Susan Jacobs: Force Work
Susan Jacobs: Force Work comprises new sculptural installations conceived for the new gallery spaces in the Victor Horsley Chambers. The exhibition extends Jacobs'experimental drawing process, which investigates the latent potential of both site and material.
Force Work expands on recent projects, notably Wood flour for pig iron as part of Melbourne Now at the Natioanl Gallery of Victoria, for which Jacobs fabricated a rudimentary version of Hemacite, a material developed in the late nineteenth century and made from the blood of slaughtered animals and wood flour, and Snake Drawing for the 2012 Adelaide Biennial of Art, whereby she worked with live snakes, holding them as they drew through beds of sand.

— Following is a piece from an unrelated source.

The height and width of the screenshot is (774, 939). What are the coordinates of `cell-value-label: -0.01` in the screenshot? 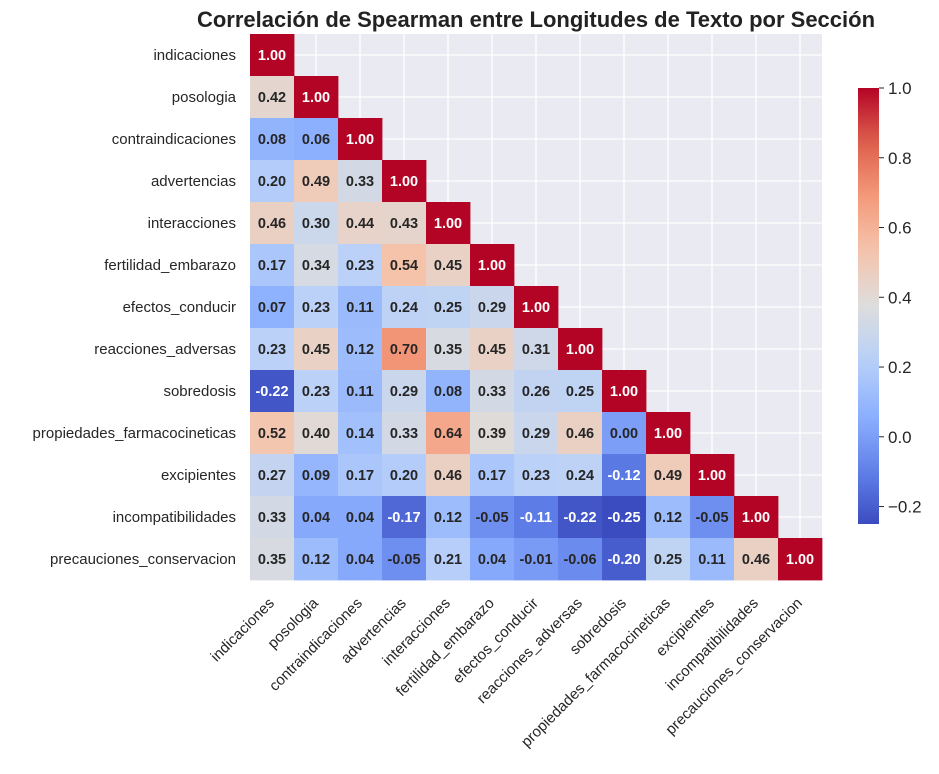 It's located at (536, 560).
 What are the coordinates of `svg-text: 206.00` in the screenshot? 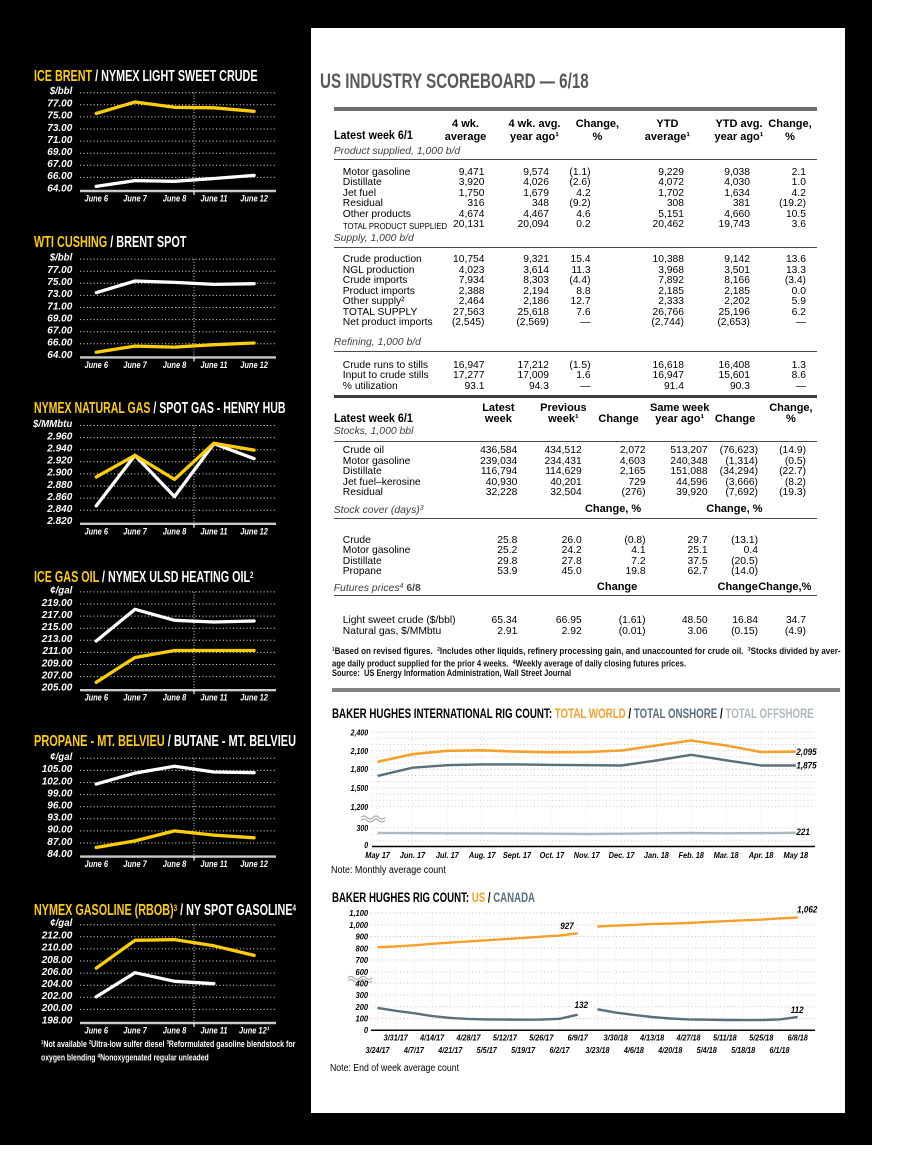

Force Work refigures both the archaic and the arcane. Here, Jacobs employs a thaumatrope (a toy popular in Victorian times) to critique the philosophical and economic implications of labour, and creates new sculptural elements utilising a self-fabricated version of Galalith, an early twentieth century milk plastic. A new video work made following Jacobs' recent residency at The MacDowell Colony in the United States, engages the dedicated endeavours of a spider to explore relationships between instinct and motivation, while the exhibition as a whole considers the potential between certain levels of control and unpredictability.